Using ProService Hawaii’s example, you could set the minimum target (Bronze) for 200 leads, with the reward being a party at a nearby restaurant; 400 leads for silver, with the reward being a local beach party; and the stretch goal (Gold) of 600 leads, with a company trip to Waikoloa Beach or another fancy destination.
Powerful Celebration Question
At the celebration, we recommend skipping the usual boring speeches by the executive team about how you couldn’t have accomplished this, that, or some other thing without Jane and Tom’s help, etc.”
Instead, we implore you to ask one of the most powerful questions a leader can ask when their team has successfully completed anything: “How did you do it?” Just stand up and say “Congratulations. We said we would aim to accomplish X, and we’ve done it!! How did you do it?”
Then simply pick someone who you are certain contributed to reaching that Critical Number, and have them share their story.
Credit for this hint goes to Aubrey C. Daniels, the author of ‘Bringing Out the Best in People: How to Apply the Astonishing Power of Positive Reinforcement’. (This is one of those fundamental business books that all leaders should read at least twice in their lives).
Side Note: If you’re a parent, try this when your children come home with a success story.
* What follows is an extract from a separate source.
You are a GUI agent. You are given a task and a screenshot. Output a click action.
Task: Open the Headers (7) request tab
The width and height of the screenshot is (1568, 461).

Rather than showering them with praise, simply say: “Congratulations. So how did you do it?” and let them share their story. You’ll be amazed at how much it means to them and how encouraging it will be.
To reward or not to reward, that is the question.
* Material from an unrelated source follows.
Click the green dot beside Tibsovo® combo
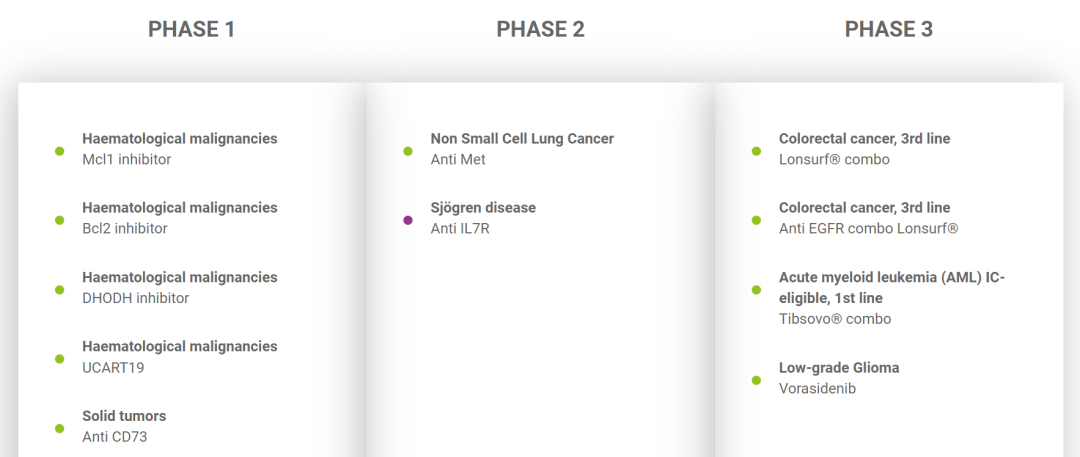 click(756, 290)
What if in the middle of an annual or quarterly theme, you observe and note that the team might miss the Critical Number, maybe by a substantial amount? Do you lower the target? Do you adjust midstream? What do you do?
If the organisation misses the mark, as you sometimes will, you have 3 options:
- Repeat the Critical Number in the following quarter. If it’s still crucial for the organisation to achieve the target, refocusing on it the next quarter becomes your best option. We’ve often seen this when a customer service or a quality score needs to be reached
- Move on to another Critical Number if you sense that enough momentum was created with the previous target to keep the organisation trending in the right direction.
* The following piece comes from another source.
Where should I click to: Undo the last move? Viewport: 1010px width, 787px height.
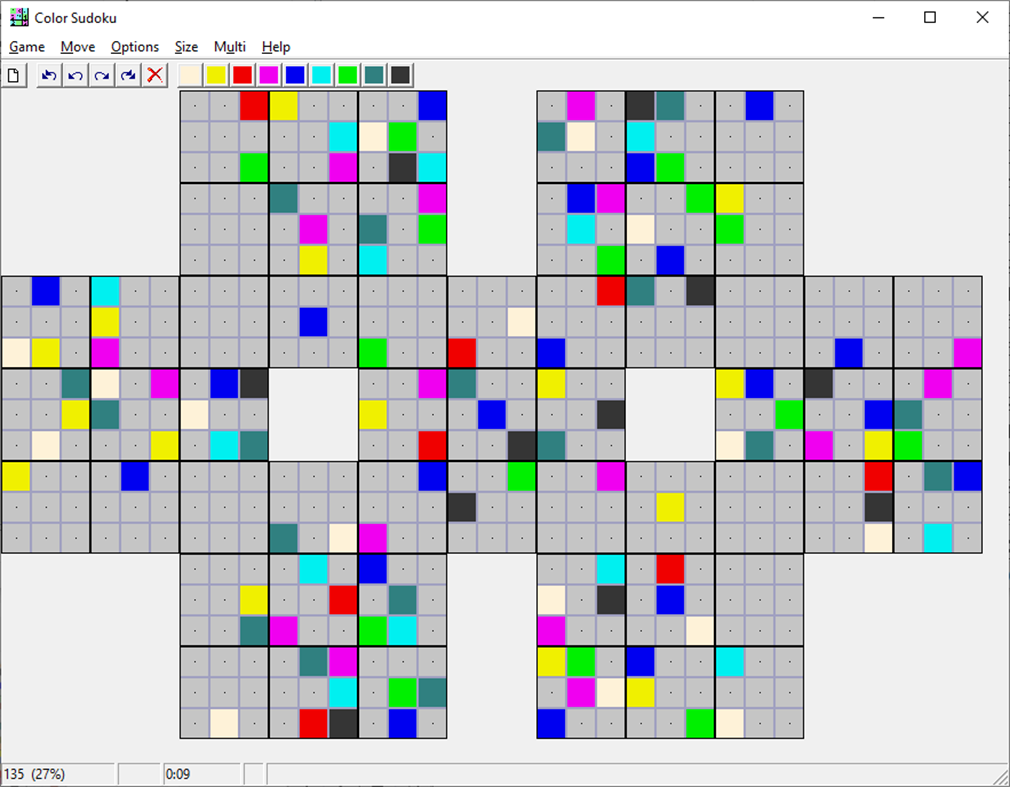point(74,74)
- Do a root-cause analysis to understand the reasons you weren’t able to achieve your Critical Number. Once you identify the reasons, Choose one of them to fix in the next quarter. For example, The City Bin Co.’s “180 to One” theme we talked about earlier, was a fix that addressed an issue with the organisation’s health. The CEO, Godsey Browne felt that the reason the team did not perform as one was because members did not understand the challenges faced by other team members. By walking in their shoes for a day, or 3 in this case, he felt they would be more empathetic of each other’s situations and be more willing to work as one unified body to achieve the next goal.
Like a river flowing down from Everest to the ocean, your organisation will have to constantly need to navigate around obstacles and every once in a while pause or even take a step back. The main reason we encourage organizations which are new to this process to begin with Quarterly rather than Annual Themes, is that it’s very common for teams to fail to achieve their goals in the beginning. Don’t change the goals. You might inspire yourself by sticking with a target to see if your team can come up with a surprise victory in the last few days.
Nothing builds energy and momentum like hitting specific targets. If your company has gone through some rough patches lately and your culture has taken a few blows, pick some really short-term goals, focus everyone on the same thing, “play to win,” and get back your mojo!!